I know, I know — a mother is not supposed to have preset dreams that she expects her child to fulfill. And I tried. Believe me, for an entire 18 years of my son’s life, I tried. I promised myself that I would accept my son no matter what path he chose. And since our little unit lives in Austin, blue heart of red Texas, there was always the danger that his path might take him into the Pi Kappa Alphas or the Republican Party. Still, I vowed that I would find a way to love my little Pike president of the Young Republicans. In his giant SUV. With the gun rack.

But, like so many of us, I am only human. How could I not dream of having a son who cared deeply about all the right things: fashion, musical theater, interior décor? But mostly a son who cared deeply about the most right thing of all: his mother? How could I not yearn for a son who would tell me that the bias cut emphasized my saddlebag thighs, that no one was staining concrete anymore, that the tiniest bit of white on the upper lids would open up my eyes and make me look 10 years younger?
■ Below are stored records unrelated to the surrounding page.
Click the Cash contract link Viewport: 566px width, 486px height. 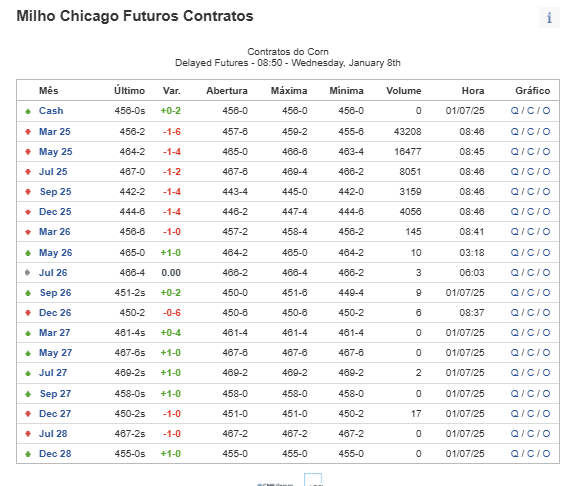tap(51, 111)
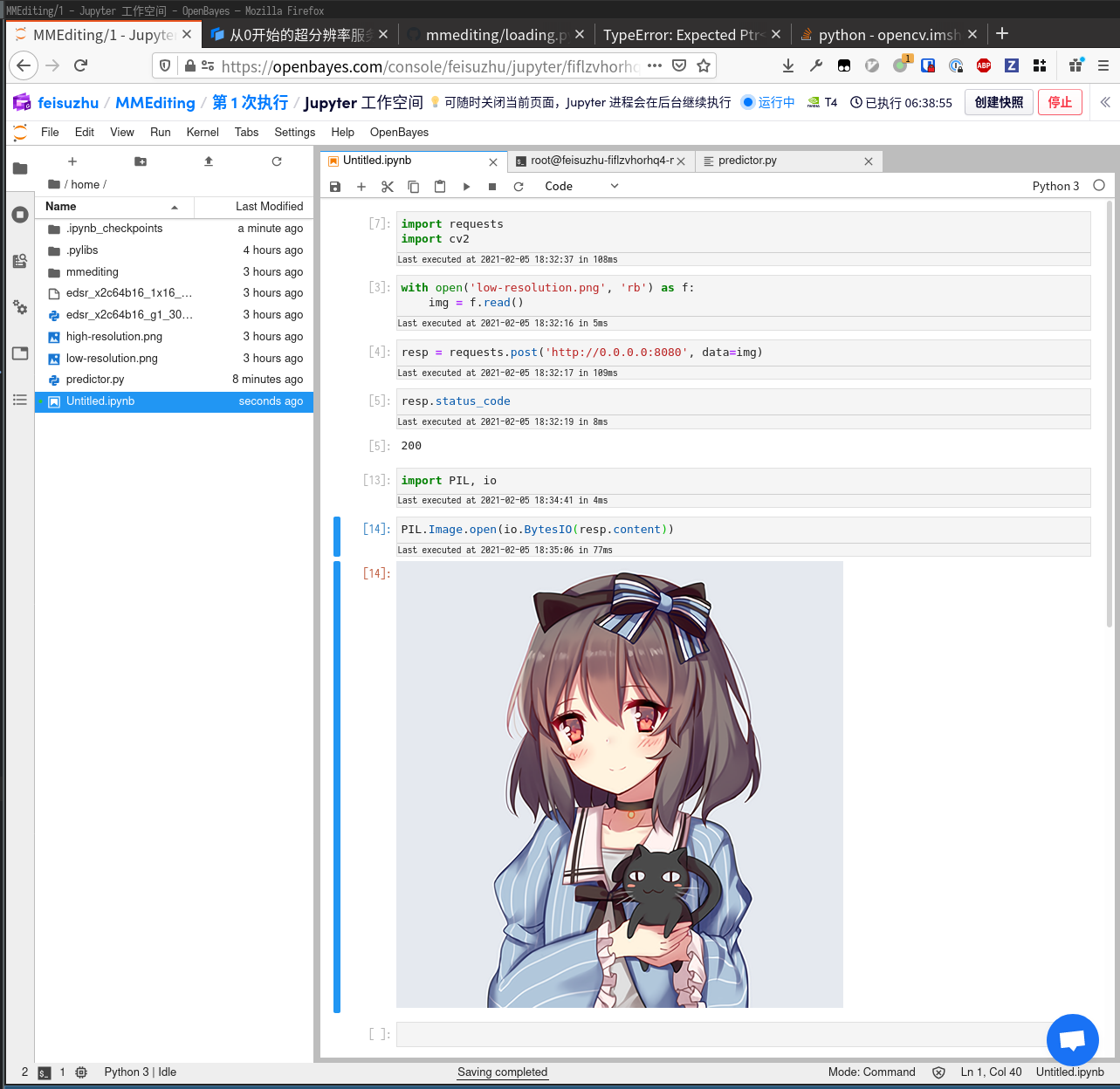The image size is (1120, 1089).
Task: Click the 创建快照 button
Action: point(999,102)
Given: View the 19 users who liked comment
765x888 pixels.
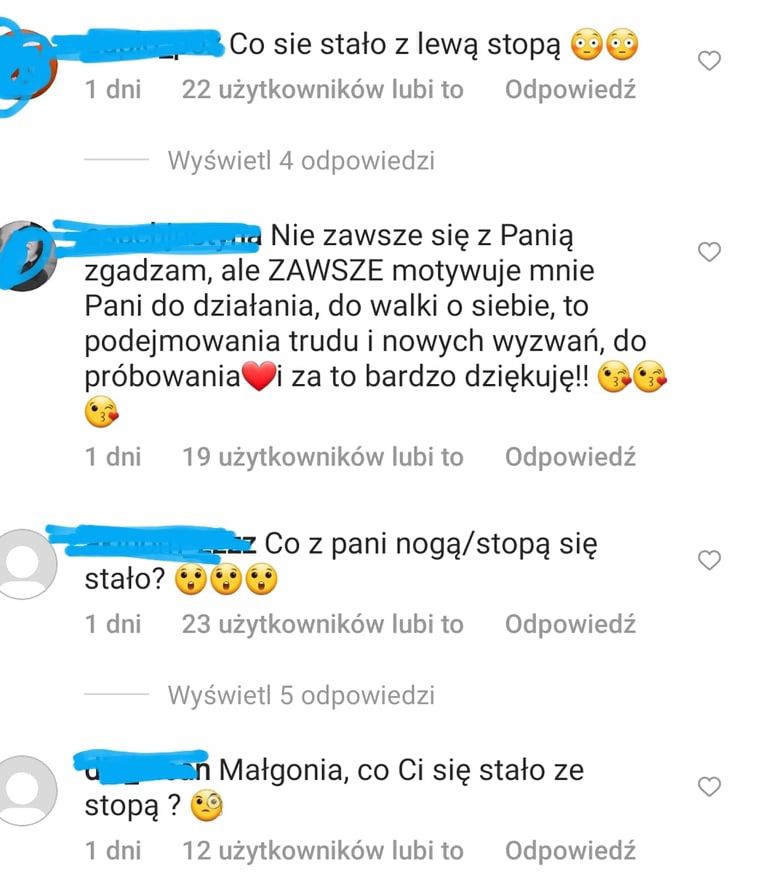Looking at the screenshot, I should pyautogui.click(x=323, y=456).
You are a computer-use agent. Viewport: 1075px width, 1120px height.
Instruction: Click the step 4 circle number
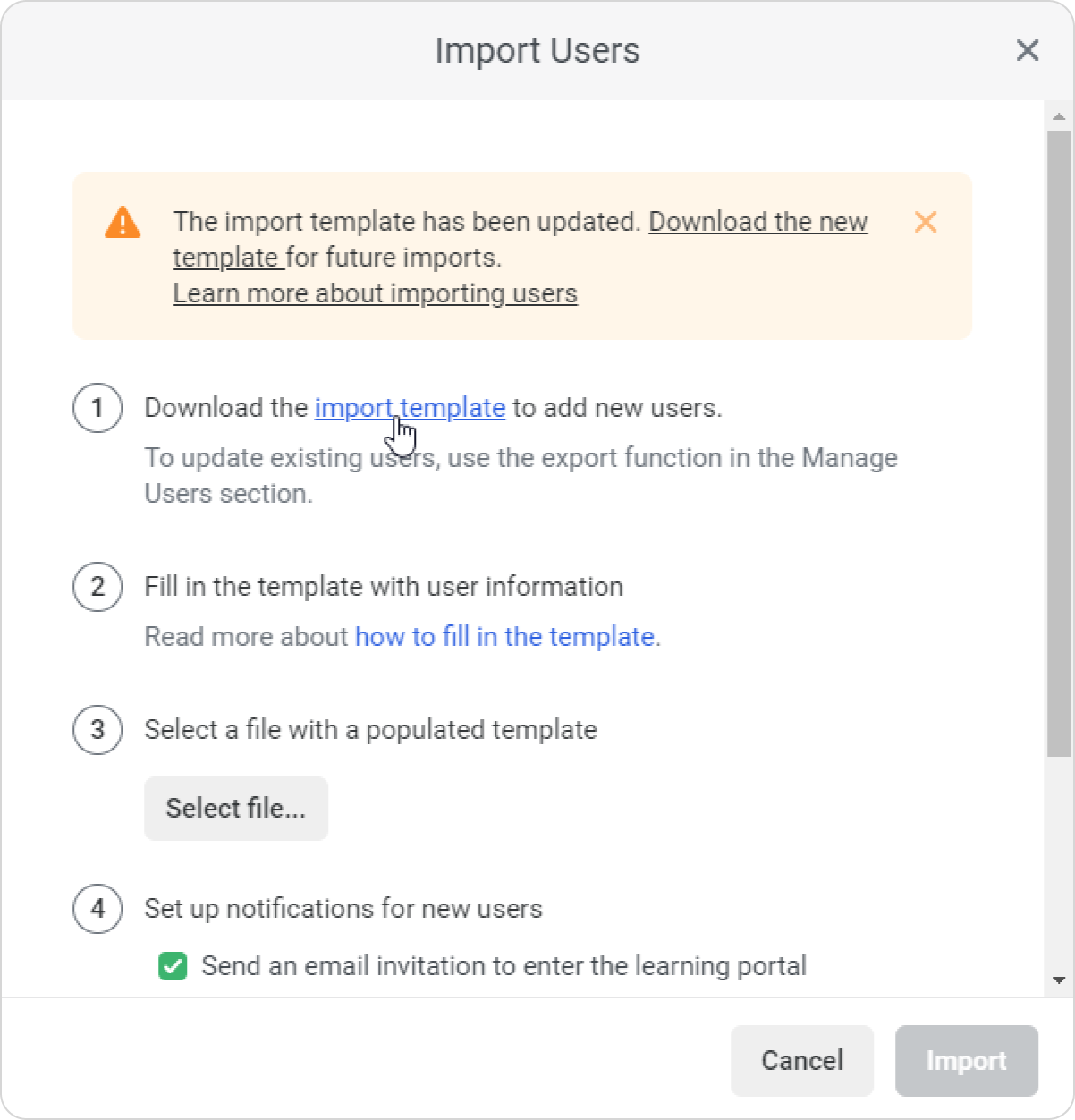pos(97,909)
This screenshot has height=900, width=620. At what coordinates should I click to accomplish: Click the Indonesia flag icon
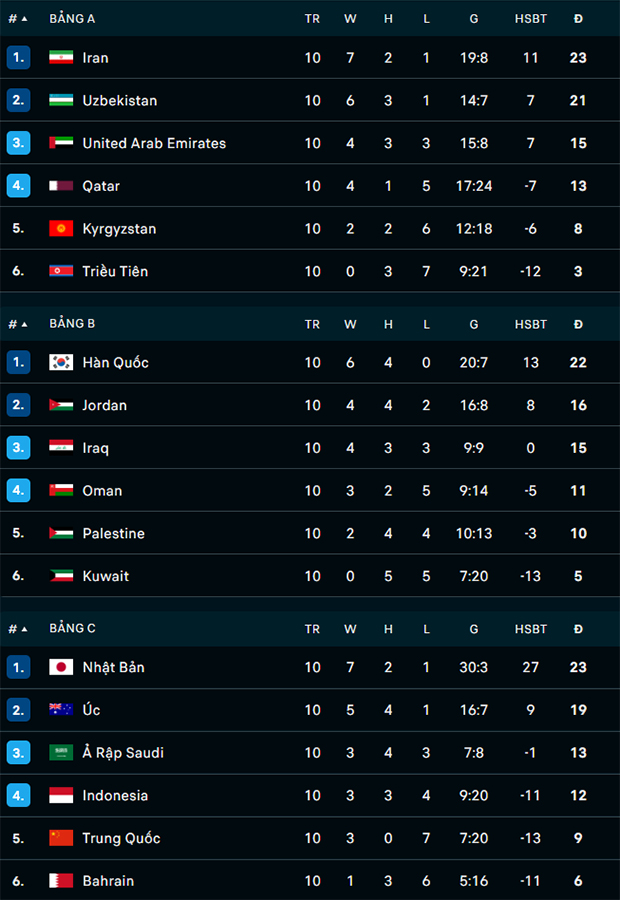click(x=61, y=796)

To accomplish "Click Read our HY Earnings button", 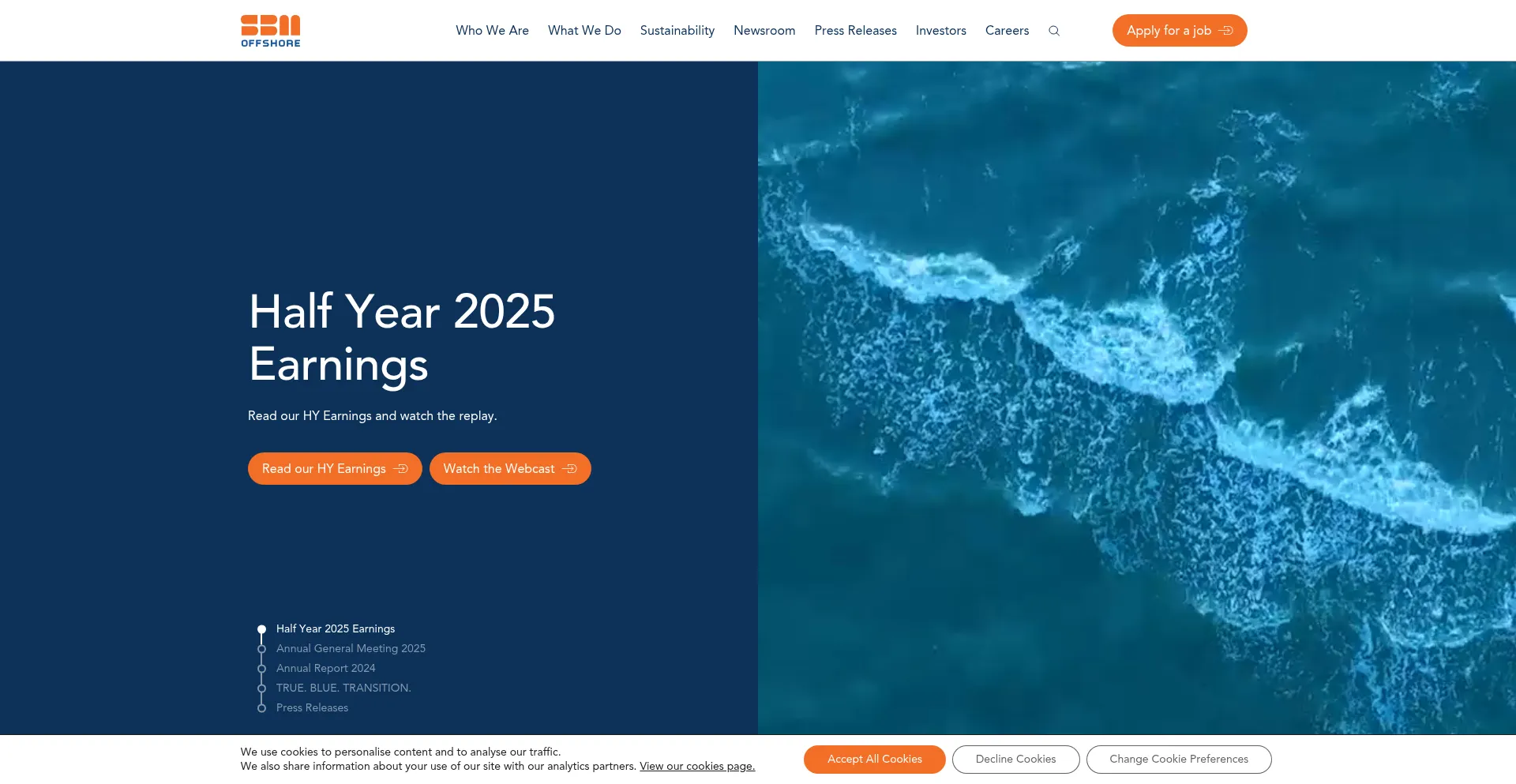I will 335,468.
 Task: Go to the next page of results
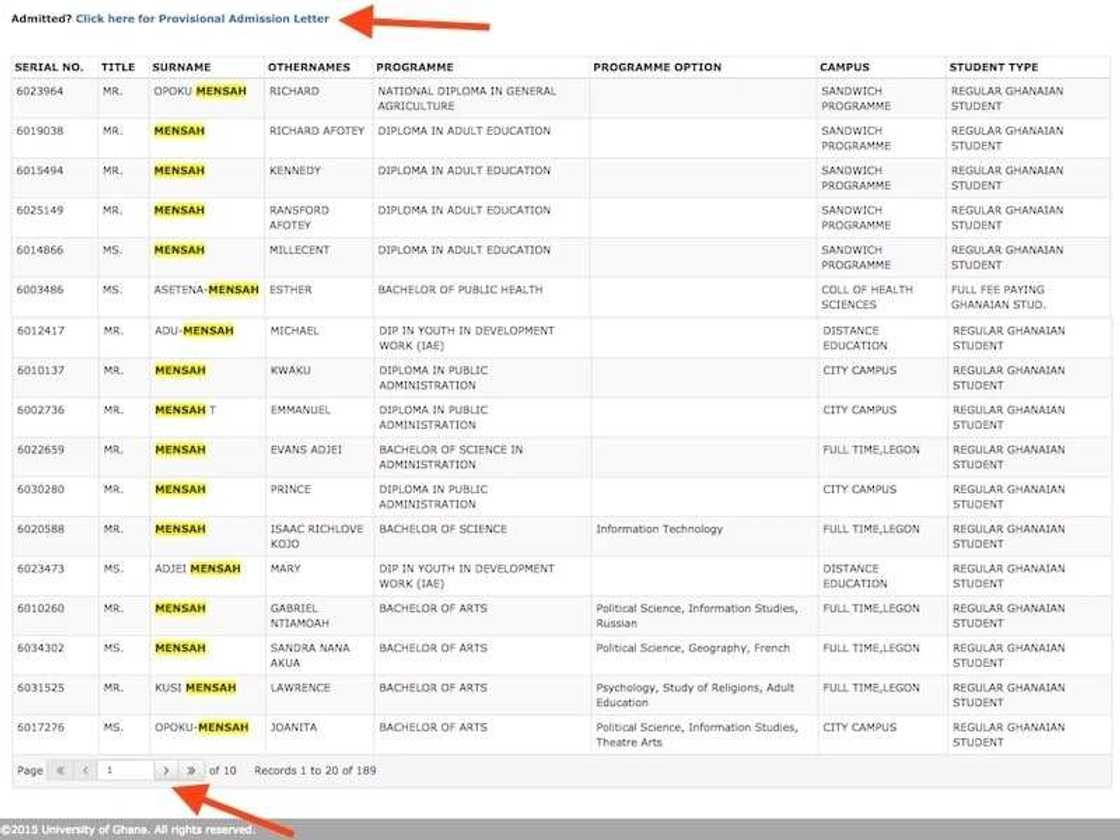pos(166,771)
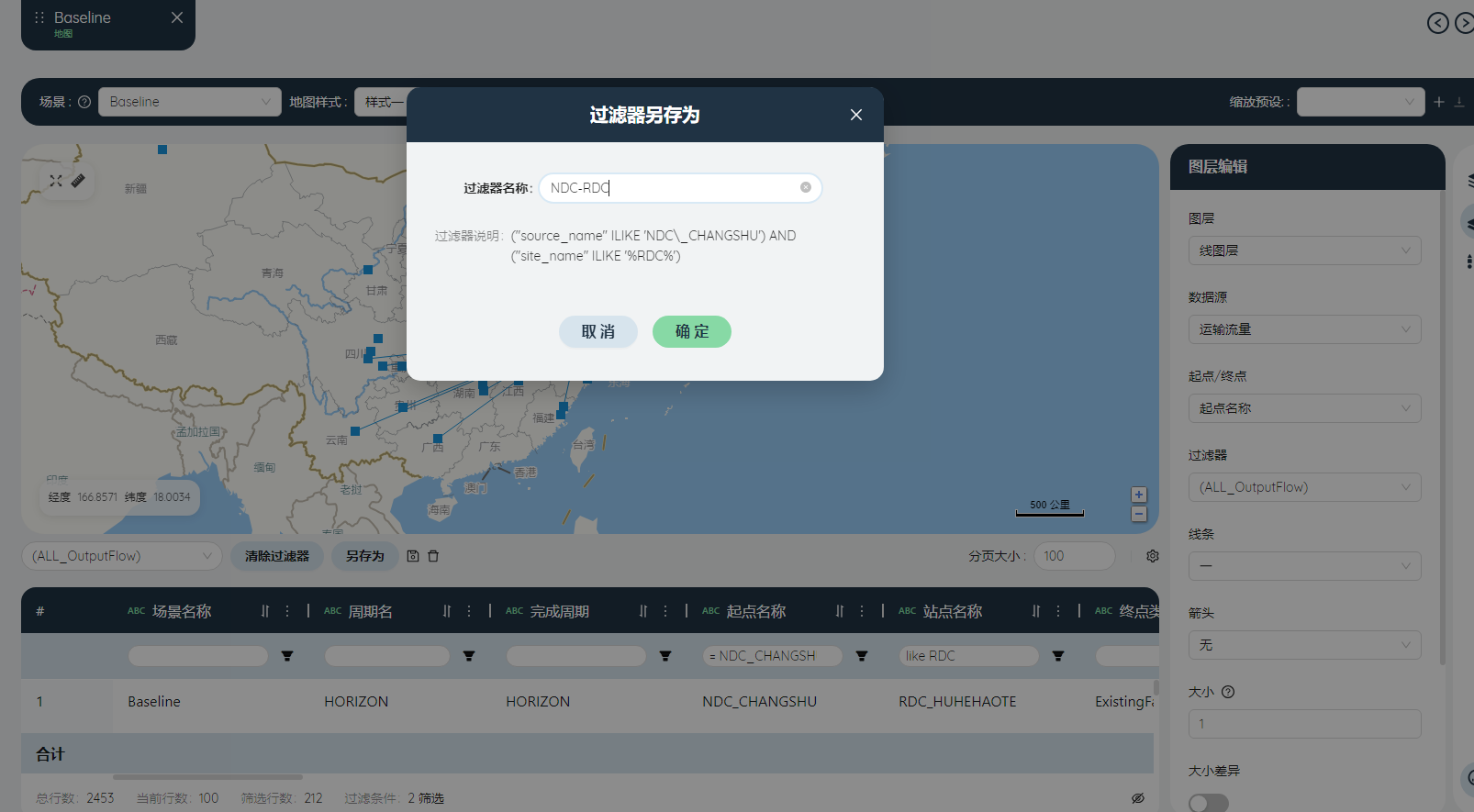This screenshot has height=812, width=1474.
Task: Click the 取消 cancel button
Action: point(598,331)
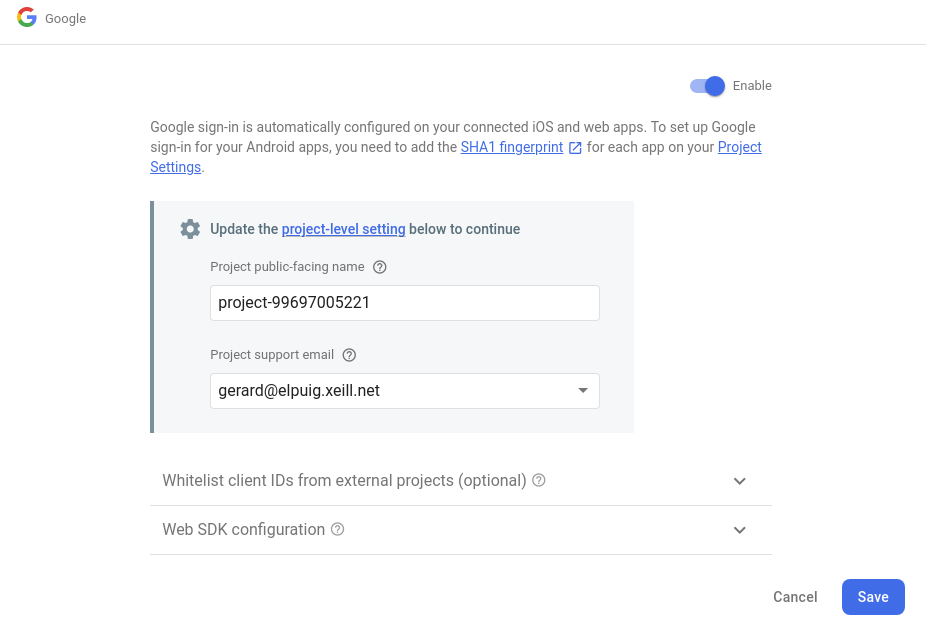The width and height of the screenshot is (926, 624).
Task: Expand Whitelist client IDs section chevron
Action: [x=740, y=481]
And now that California is handing out marriage licenses, what mother could resist the opportunity to micromanage a union in which both participants would obsess with her about whether the color theme celadon and peach or apple green and hot pink best expresses their love?

We all know the fate that awaits mothers of heterosexual sons. After straight boys learn how to order pizza, Mom becomes an abstraction. Straight sons sort of get that their mom is a tremendously powerful force in their lives, but, like the Federal Reserve System, they have no real understanding of or interest in how she works.

But gay men, whole other story. And that story is “Auntie Mame.” Suddenly the maternal presence is a showstopping diva in chinchilla fitting a Benson Hedges into a 2-foot cigarette holder and zinging everyone in sight with one-liners, instead of Ma Kettle in a Mother Hubbard apron dishing up the possum stew and never exfoliating.

I guess I’ve suspected the worst for a long time. Certainly the signs were there from a fairly young age: He invariably chose “Power Rangers” over joining me in marathon viewings of the work of Stephen Sondheim. He preferred to thickly carpet his bedroom floor with castoff clothing rather than use the color-coded, padded hangers I put in his closet. Worst of all, he evinced a disturbing interest in Grace’s bare, bony chest rather than concentrating on absorbing Will’s snappy — yet ultimately supportive — patter. If he didn’t pay attention, who would I have to call me “girlfriend” in my old age? How would I keep tabs on Britney, Carrie Underwood and that creepy kid from “High School Musical” without my very own Rex Reed 2.0?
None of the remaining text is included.